Text and item location entries:
------------------------------------------------------------------------

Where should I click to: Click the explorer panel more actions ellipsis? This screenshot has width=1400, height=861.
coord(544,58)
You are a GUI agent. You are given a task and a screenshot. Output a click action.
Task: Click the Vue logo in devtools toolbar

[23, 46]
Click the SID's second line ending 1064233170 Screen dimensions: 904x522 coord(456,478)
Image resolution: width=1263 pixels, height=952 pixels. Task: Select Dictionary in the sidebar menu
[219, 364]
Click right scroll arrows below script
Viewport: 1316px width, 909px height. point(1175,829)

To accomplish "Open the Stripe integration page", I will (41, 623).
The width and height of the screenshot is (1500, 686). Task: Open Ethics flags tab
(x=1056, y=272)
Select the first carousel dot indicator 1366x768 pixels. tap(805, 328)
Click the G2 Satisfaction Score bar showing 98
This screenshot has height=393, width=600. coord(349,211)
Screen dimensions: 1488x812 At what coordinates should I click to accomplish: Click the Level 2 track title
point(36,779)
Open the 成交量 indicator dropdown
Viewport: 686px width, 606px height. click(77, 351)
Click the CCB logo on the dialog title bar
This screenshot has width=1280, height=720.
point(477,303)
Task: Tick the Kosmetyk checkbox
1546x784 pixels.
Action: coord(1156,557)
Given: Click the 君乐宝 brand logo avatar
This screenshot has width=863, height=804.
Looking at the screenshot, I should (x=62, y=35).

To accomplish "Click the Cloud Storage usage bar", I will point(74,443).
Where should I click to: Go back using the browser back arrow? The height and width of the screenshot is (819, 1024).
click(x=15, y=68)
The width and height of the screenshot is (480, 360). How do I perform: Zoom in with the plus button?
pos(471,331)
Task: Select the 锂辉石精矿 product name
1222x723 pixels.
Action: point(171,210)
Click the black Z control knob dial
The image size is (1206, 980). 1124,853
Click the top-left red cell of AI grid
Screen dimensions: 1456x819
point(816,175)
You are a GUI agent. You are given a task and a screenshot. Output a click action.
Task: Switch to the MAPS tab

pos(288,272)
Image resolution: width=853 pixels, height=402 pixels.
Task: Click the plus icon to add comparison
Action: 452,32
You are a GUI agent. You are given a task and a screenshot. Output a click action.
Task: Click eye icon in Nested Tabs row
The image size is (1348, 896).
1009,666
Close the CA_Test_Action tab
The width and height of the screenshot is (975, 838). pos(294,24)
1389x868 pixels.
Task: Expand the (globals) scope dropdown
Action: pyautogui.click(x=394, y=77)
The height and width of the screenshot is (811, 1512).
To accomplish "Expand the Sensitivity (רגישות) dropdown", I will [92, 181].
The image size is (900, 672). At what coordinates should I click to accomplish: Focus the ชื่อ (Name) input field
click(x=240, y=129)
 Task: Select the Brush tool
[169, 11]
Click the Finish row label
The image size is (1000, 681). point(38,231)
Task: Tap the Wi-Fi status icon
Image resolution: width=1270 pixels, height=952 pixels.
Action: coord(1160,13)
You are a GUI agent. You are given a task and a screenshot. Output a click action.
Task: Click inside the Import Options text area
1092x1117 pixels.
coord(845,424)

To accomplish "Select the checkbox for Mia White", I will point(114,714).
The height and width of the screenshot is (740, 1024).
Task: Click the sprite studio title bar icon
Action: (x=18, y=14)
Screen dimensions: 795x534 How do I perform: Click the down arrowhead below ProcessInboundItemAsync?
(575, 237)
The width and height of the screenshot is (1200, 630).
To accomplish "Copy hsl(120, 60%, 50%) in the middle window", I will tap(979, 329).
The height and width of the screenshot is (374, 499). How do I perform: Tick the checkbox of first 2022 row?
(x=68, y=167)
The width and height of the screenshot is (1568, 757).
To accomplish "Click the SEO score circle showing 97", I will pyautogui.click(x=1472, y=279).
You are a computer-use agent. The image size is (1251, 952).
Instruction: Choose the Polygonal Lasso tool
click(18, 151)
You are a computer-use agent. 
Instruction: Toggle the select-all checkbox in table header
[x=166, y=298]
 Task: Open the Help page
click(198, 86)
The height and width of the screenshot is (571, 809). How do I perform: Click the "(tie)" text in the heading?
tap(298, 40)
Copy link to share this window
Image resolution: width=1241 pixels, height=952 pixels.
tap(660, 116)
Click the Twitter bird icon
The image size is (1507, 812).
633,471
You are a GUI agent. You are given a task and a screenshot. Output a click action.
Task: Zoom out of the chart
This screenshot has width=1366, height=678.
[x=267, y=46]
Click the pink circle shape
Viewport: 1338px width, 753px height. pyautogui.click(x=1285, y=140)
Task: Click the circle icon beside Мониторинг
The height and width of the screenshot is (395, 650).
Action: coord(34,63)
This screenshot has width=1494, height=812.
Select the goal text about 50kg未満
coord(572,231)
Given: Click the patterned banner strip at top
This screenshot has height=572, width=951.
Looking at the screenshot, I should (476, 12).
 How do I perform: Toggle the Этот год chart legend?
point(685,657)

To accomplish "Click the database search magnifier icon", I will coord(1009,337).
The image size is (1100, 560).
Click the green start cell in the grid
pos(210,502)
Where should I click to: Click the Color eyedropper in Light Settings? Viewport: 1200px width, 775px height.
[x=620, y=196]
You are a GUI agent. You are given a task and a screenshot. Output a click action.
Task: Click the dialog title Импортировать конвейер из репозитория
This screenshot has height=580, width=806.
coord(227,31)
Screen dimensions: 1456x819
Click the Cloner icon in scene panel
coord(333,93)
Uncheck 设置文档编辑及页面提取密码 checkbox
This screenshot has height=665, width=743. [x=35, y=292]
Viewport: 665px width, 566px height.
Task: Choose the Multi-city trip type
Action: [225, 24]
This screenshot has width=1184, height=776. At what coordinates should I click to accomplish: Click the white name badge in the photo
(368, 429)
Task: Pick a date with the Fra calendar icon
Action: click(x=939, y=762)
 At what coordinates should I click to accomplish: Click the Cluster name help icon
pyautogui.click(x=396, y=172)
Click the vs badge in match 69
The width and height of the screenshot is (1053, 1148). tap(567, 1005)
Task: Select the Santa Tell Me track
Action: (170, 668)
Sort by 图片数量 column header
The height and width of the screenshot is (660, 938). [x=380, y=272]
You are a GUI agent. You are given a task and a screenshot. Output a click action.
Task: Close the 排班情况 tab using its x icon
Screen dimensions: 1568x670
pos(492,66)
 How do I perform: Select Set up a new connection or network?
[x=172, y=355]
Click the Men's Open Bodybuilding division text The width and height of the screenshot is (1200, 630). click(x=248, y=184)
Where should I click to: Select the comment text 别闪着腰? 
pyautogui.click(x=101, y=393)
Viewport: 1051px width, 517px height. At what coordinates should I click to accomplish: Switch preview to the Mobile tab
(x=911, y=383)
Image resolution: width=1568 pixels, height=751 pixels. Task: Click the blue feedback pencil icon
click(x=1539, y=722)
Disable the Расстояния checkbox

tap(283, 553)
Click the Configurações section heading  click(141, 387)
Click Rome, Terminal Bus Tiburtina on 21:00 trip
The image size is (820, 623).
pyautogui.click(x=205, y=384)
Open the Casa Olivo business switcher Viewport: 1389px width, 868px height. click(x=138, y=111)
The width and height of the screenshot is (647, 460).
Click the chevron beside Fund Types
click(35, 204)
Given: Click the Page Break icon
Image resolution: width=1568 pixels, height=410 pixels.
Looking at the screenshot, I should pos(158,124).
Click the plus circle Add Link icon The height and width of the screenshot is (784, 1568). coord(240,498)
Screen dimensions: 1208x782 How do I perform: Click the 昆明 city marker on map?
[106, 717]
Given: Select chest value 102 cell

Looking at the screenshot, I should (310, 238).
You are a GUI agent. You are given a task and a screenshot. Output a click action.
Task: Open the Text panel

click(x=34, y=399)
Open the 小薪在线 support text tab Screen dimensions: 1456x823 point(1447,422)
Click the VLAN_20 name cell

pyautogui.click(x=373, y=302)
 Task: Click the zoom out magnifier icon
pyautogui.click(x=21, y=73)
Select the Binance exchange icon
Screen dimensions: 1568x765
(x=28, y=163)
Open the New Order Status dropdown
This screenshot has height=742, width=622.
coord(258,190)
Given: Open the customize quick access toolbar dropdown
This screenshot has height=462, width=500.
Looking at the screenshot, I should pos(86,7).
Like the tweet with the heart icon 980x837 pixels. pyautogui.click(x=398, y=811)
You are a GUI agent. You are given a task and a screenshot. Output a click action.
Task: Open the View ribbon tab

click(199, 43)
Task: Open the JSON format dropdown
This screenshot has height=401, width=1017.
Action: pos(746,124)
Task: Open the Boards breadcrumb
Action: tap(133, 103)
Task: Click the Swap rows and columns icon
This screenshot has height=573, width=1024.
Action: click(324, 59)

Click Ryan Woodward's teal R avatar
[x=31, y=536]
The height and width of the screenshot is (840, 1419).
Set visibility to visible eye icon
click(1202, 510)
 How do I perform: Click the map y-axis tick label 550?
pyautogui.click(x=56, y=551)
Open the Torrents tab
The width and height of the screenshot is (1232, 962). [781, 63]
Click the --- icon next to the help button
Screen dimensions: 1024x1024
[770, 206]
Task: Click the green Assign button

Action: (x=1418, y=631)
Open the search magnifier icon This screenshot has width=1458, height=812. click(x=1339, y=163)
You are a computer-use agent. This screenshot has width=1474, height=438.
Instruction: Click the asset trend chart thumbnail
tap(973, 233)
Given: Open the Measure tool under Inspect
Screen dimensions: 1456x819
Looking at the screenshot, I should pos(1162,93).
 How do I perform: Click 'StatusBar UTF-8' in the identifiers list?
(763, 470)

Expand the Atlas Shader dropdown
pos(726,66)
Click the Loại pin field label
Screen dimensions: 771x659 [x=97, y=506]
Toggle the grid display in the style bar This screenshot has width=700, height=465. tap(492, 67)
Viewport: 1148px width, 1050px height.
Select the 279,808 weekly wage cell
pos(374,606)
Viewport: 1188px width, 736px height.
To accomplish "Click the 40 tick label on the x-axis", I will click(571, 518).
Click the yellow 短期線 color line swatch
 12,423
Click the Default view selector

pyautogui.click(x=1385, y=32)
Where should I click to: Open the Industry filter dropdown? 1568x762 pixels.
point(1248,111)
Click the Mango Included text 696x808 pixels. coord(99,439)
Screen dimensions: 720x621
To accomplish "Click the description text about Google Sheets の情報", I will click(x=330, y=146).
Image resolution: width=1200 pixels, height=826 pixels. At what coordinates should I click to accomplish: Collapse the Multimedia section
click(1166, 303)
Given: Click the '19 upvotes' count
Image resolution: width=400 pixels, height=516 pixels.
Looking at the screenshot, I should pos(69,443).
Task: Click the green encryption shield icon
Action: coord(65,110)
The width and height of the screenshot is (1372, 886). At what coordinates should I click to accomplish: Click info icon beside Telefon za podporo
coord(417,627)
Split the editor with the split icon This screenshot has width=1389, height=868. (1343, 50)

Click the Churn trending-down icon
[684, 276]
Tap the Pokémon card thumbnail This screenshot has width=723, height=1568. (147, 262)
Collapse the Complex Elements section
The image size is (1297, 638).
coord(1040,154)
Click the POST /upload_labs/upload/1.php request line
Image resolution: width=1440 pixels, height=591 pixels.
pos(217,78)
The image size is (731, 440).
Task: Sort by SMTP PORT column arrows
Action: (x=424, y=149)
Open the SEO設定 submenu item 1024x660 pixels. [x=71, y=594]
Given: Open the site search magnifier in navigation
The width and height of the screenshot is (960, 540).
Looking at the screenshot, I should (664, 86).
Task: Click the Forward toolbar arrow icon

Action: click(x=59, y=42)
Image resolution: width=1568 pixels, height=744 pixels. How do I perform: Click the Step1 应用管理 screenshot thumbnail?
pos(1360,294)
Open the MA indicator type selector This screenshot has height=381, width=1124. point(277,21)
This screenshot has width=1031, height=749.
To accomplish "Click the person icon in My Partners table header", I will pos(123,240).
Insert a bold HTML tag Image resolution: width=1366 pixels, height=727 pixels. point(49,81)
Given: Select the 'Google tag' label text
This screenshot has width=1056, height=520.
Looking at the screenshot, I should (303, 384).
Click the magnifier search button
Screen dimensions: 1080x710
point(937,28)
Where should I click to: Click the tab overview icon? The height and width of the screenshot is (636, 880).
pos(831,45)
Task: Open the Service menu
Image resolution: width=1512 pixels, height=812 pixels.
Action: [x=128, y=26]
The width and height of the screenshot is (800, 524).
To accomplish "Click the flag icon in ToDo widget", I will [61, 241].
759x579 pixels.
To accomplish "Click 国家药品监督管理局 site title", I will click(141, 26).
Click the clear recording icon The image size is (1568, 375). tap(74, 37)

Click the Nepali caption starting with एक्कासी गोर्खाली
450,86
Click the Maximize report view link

------------------------------------------------------------------------

Stated goal: Replace "pink" with "magenta" and write out the items again, starting with the line that contains "Screen dimensions: 795x534" and going on through the line that contains "coord(227,31)", with nothing else changed. Give only those lines.

Exercise output:
Screen dimensions: 795x534 How do I perform: Click the down arrowhead below ProcessInboundItemAsync?
(575, 237)
The width and height of the screenshot is (1200, 630).
To accomplish "Copy hsl(120, 60%, 50%) in the middle window", I will tap(979, 329).
The height and width of the screenshot is (374, 499). How do I perform: Tick the checkbox of first 2022 row?
(x=68, y=167)
The width and height of the screenshot is (1568, 757).
To accomplish "Click the SEO score circle showing 97", I will pyautogui.click(x=1472, y=279).
You are a computer-use agent. The image size is (1251, 952).
Instruction: Choose the Polygonal Lasso tool
click(18, 151)
You are a computer-use agent. 
Instruction: Toggle the select-all checkbox in table header
[x=166, y=298]
 Task: Open the Help page
click(198, 86)
The height and width of the screenshot is (571, 809). How do I perform: Click the "(tie)" text in the heading?
tap(298, 40)
Copy link to share this window
Image resolution: width=1241 pixels, height=952 pixels.
tap(660, 116)
Click the Twitter bird icon
The image size is (1507, 812).
633,471
You are a GUI agent. You are given a task and a screenshot. Output a click action.
Task: Zoom out of the chart
This screenshot has width=1366, height=678.
[x=267, y=46]
Click the magenta circle shape
Viewport: 1338px width, 753px height. pyautogui.click(x=1285, y=140)
Task: Click the circle icon beside Мониторинг
The height and width of the screenshot is (395, 650).
Action: coord(34,63)
This screenshot has width=1494, height=812.
Select the goal text about 50kg未満
coord(572,231)
Given: Click the patterned banner strip at top
This screenshot has height=572, width=951.
Looking at the screenshot, I should (476, 12).
 How do I perform: Toggle the Этот год chart legend?
point(685,657)

To accomplish "Click the database search magnifier icon", I will coord(1009,337).
The image size is (1100, 560).
Click the green start cell in the grid
pos(210,502)
Where should I click to: Click the Color eyedropper in Light Settings? Viewport: 1200px width, 775px height.
[x=620, y=196]
You are a GUI agent. You are given a task and a screenshot. Output a click action.
Task: Click the dialog title Импортировать конвейер из репозитория
This screenshot has height=580, width=806.
coord(227,31)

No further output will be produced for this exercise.